Nestled at the foot of Cahors’ cliffs, this bridge crosses and dominates the Lot River with a length of 138 meters and a height of 40 meters above water level. Six huge arches of 16.50 meters with triangular pier-heads enhance the bridge’s resistance, while three sumptuous square towers complete with machicolations stand at both ends and in the centre of the bridge, and control the access to the city from the west side. Although it was built and designed to span the centuries, the bridge underwent extensive restoration in 1879, which greatly changed its original appearance. A wonderful Gothic architecture and a titanic building, which stayed ahead of its time, make the Valentré Bridge an exceptional monument that deserves to be among UNESCO’s World Heritage within which it is registered since 1998.

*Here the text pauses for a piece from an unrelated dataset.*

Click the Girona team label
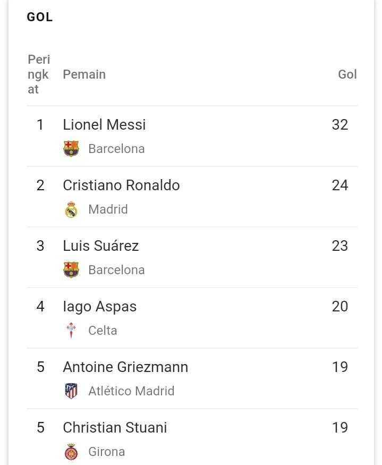 pyautogui.click(x=106, y=452)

The Valentré Bridge and the Devil’s Bridge legend
Also known as the Devil’s Bridge, Cahors’ bridge is accompanied by a charming and humorous legend which highlights a mixture of impatience, deceit, anger and revenge. According to the inhabitants of Cahors who like to tell it to anyone providing a sympathetic ear, the legend puts on stage the architect of the bridge who, in his eagerness to see the completion of the bridge after more than half a century of endless construction, made a deal with the Devil. The objective of the agreement was to allow the architect to have absolute control over the Devil until the completion of his work, and at the end of the contract he shall give his soul to the latter in exchange. The architect got what he wanted, but when the contract ended, he began to fear the thought of losing his soul for the benefit of the Devil and came up with a cunning plan to trap the latter and to take him to breach the contract. He pulls it off by asking the Devil to bring water to his workers using a sieve, which was an impossible mission. Furious at that deceit, the Devil tried to take revenge by sending an imp dismantle the bridge. The northwest upper corner of the central tower was damaged and could not be rebuilt until the 1879 restoration during which the affected architect, Paul Gout, added a carved imp trying to unseal a stone in order to embrace the legend, but also to trick the Devil once again by leading him to believe that his imp is still doing the job.
Much more than a strategic fortress
Bridge fortification was very common in the Middle Ages. The Valentré Bridge is part of these fortified bridges representing defence architecture typical of the time, embodied by arches protected by sharp pier-heads and towers with machicolations controlling access to the bridge and the city. In addition, two barbicans protected both ends of the bridge, but only the one located at the entry side of the city remains today. It was intended to defend the city from possible attacks during the Anglo-French wars, although Cahors was never invaded. Despite the fact that this bridge with military architecture has not fulfilled its main function as a fortress, it allowed the opening of a new east-west axis, knowing that the city offered formerly a unique north-south axis. This bridge represented an important commercial stepping stone which had a positive impact of an economic and financial nature. Today, thanks to this exceptional bridge, the town of Cahors has become a primary tourist and cultural destination.
The Valentré Bridge Illuminations
In the tourism sector, this architectural heritage jewel of Cahors provides visitors with unique moments filled with historical discovery and guided tour including the bridge and its towers. Yet, the famous Devil’s Bridge can also be discovered in a more original and interesting way thanks to the modern technological advances of which Claude Martinez and his team took advantage to create a unique event in Cahors, the Valentré Bridge Illuminations.
After years of work that began in 2007, the designers of this innovative project offer the visitors of the bridge an annual spectacle of sound and light worthy of the name, which is, more importantly, open and free to everyone from mid-July to mid-August during a 30-minutes night walk in a magical atmosphere. During this period, the bridge’s majestic shape is highlighted with monumental video projections, original lighting, cinematographic music and texts featuring the famous Devil of the bridge.